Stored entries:
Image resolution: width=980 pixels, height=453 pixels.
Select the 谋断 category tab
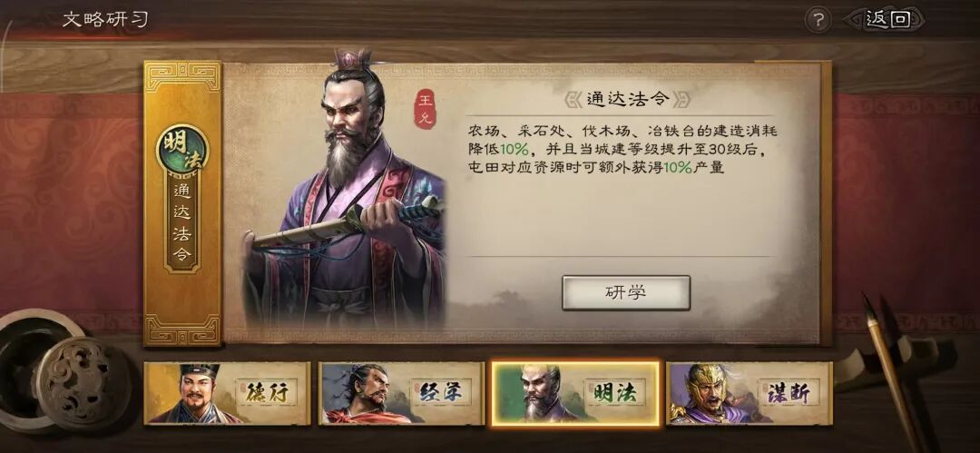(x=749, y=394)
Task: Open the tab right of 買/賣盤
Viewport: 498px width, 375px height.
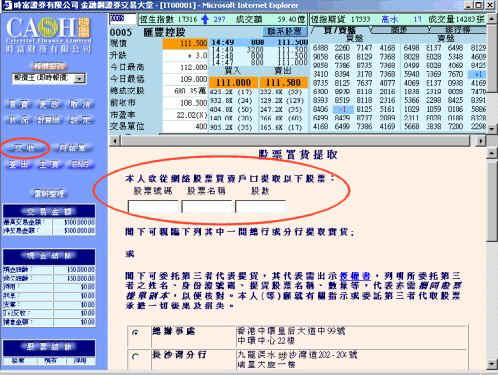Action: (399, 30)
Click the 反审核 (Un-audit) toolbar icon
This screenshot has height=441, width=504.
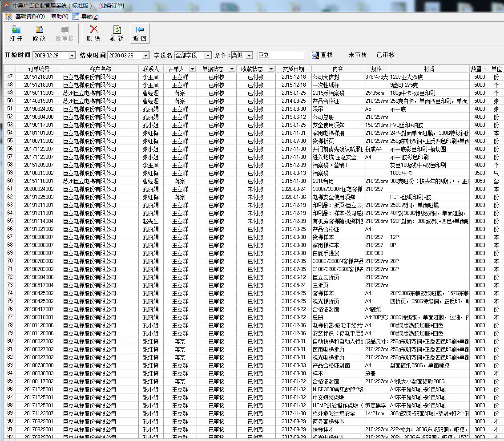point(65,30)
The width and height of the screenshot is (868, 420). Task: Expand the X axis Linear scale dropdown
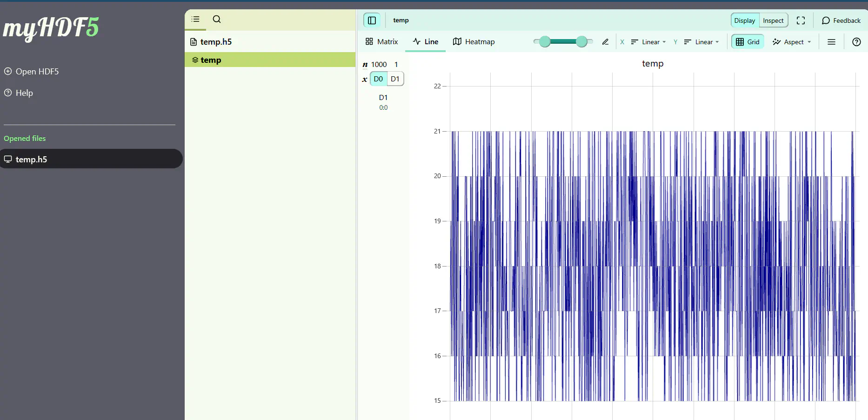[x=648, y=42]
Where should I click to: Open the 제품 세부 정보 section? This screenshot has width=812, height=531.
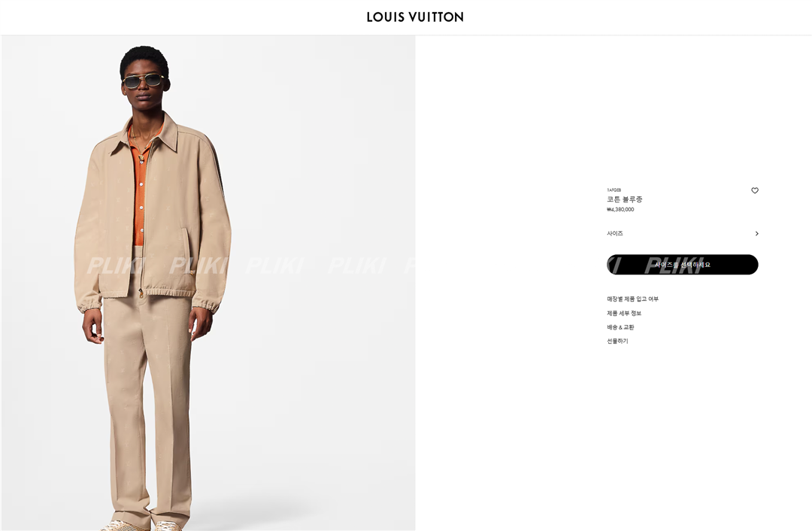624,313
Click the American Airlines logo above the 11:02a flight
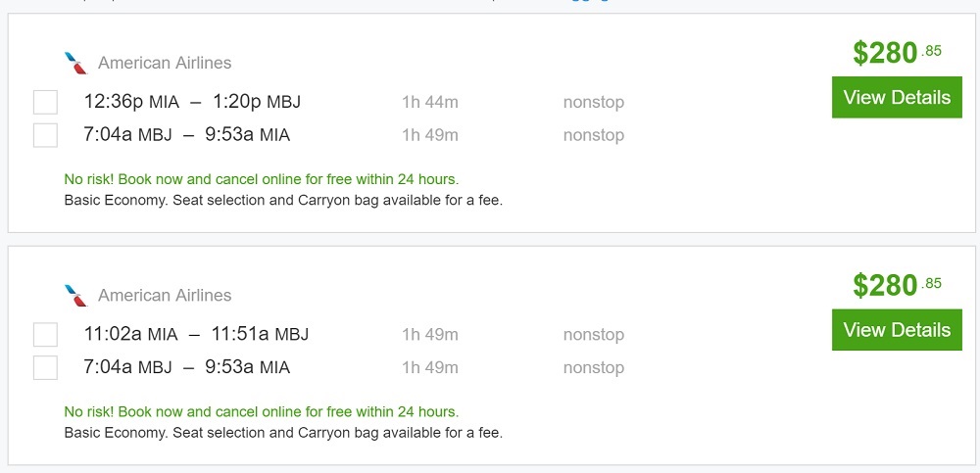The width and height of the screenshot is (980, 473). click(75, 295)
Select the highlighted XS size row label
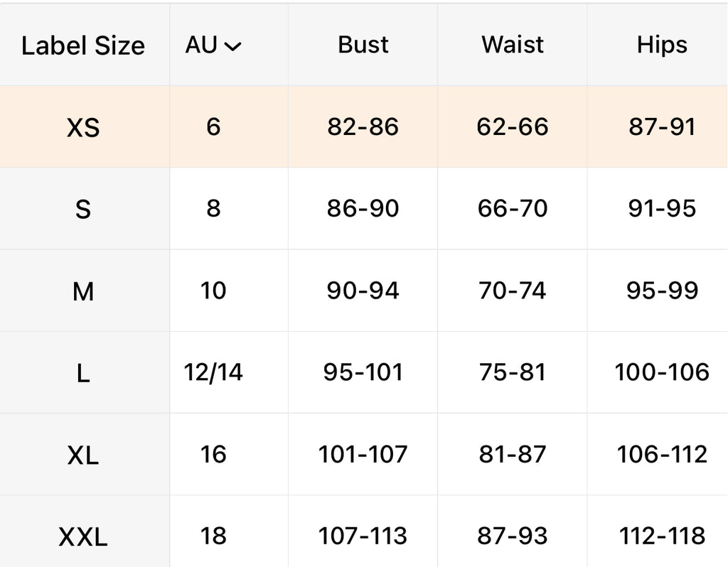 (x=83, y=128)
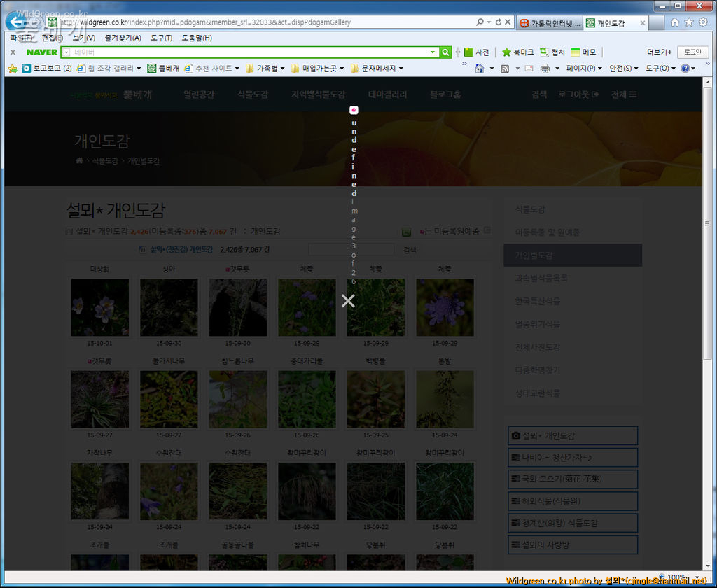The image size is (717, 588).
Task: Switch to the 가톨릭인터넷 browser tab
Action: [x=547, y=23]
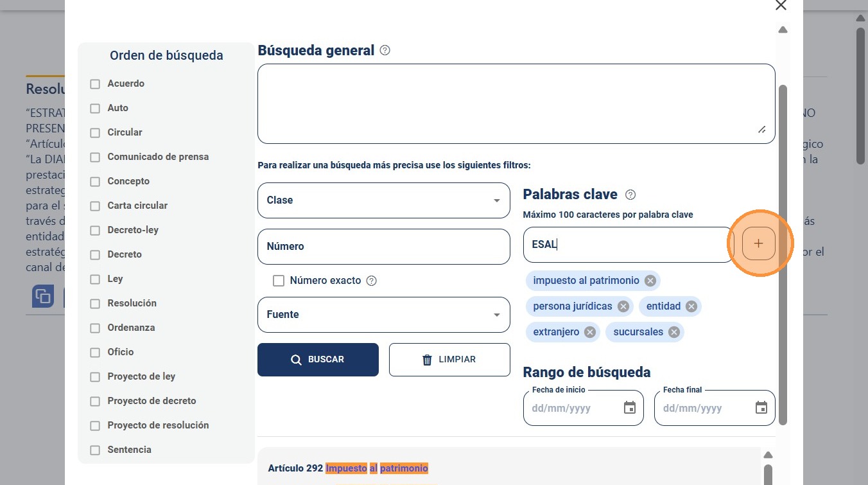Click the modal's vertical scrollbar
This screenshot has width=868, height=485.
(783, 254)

==

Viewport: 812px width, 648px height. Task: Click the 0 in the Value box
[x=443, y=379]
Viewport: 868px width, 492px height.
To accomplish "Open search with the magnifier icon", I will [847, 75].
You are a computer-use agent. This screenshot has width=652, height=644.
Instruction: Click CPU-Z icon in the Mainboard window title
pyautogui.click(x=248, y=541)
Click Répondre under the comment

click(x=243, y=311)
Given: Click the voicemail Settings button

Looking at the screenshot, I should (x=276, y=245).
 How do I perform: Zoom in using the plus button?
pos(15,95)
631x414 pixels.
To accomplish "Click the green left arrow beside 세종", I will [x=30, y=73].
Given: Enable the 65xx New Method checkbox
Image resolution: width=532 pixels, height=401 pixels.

# [EXERCISE PROMPT]
Scan the records above for the word "resolution" and return every line where it occurs.

# [RESPONSE TO THIS TASK]
Image resolution: width=980 pixels, height=453 pixels.
Image resolution: width=532 pixels, height=401 pixels.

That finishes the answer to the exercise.